§ REQUIRED ACTION
From the first line through the line containing "This screenshot has height=1180, width=2014.", transcribe the records exactly and include no other lines.

### DATA IN THIS EXERCISE ###

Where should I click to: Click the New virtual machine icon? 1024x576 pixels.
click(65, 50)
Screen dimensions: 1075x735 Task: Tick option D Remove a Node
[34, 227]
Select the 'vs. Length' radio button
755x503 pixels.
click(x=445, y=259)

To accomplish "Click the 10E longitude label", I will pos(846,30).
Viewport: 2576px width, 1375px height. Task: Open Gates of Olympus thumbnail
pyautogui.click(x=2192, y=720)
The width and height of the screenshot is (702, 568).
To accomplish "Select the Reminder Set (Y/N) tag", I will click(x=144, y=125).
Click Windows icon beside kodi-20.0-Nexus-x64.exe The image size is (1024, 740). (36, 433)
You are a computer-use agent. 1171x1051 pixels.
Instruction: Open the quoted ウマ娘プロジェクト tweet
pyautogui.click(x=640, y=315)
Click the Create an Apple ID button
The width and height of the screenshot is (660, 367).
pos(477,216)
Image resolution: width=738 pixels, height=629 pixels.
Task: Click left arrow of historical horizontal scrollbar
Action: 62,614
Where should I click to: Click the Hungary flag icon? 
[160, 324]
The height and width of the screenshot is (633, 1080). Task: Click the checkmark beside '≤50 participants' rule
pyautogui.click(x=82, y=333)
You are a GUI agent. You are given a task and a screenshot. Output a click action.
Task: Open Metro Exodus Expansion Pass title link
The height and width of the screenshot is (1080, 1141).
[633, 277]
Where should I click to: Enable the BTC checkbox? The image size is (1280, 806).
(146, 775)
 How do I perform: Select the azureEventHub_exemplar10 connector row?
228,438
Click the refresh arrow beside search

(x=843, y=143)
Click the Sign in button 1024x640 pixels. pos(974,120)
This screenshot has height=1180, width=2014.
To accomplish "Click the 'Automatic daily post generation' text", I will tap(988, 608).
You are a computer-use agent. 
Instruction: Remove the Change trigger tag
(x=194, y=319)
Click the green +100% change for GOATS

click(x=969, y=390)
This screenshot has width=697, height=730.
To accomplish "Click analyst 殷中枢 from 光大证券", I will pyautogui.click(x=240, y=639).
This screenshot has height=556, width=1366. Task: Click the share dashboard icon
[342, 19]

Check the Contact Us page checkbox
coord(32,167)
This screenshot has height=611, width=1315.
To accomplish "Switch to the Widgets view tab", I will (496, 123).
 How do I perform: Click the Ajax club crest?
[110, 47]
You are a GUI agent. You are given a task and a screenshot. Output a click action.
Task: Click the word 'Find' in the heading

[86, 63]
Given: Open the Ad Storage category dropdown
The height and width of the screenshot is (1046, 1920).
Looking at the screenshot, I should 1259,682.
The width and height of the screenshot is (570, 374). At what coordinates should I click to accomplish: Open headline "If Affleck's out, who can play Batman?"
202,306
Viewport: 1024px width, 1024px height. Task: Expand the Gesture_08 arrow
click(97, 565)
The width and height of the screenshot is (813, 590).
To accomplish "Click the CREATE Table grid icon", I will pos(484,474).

###

§ RESPONSE FOR THIS EXERCISE
Where should I click to: Click the New virtual machine icon? 1024x576 pixels.
click(65, 50)
Screen dimensions: 1075x735 Task: Tick option D Remove a Node
[34, 227]
Select the 'vs. Length' radio button
755x503 pixels.
click(x=445, y=259)

To accomplish "Click the 10E longitude label", I will pos(846,30).
Viewport: 2576px width, 1375px height. Task: Open Gates of Olympus thumbnail
pyautogui.click(x=2192, y=720)
The width and height of the screenshot is (702, 568).
To accomplish "Select the Reminder Set (Y/N) tag", I will click(x=144, y=125).
Click Windows icon beside kodi-20.0-Nexus-x64.exe The image size is (1024, 740). (36, 433)
You are a computer-use agent. 1171x1051 pixels.
Instruction: Open the quoted ウマ娘プロジェクト tweet
pyautogui.click(x=640, y=315)
Click the Create an Apple ID button
The width and height of the screenshot is (660, 367).
pos(477,216)
Image resolution: width=738 pixels, height=629 pixels.
Task: Click left arrow of historical horizontal scrollbar
Action: 62,614
Where should I click to: Click the Hungary flag icon? 
[160, 324]
The height and width of the screenshot is (633, 1080). Task: Click the checkmark beside '≤50 participants' rule
pyautogui.click(x=82, y=333)
You are a GUI agent. You are given a task and a screenshot. Output a click action.
Task: Open Metro Exodus Expansion Pass title link
The height and width of the screenshot is (1080, 1141).
[633, 277]
Where should I click to: Enable the BTC checkbox? The image size is (1280, 806).
(146, 775)
 How do I perform: Select the azureEventHub_exemplar10 connector row?
228,438
Click the refresh arrow beside search

(x=843, y=143)
Click the Sign in button 1024x640 pixels. pos(974,120)
This screenshot has height=1180, width=2014.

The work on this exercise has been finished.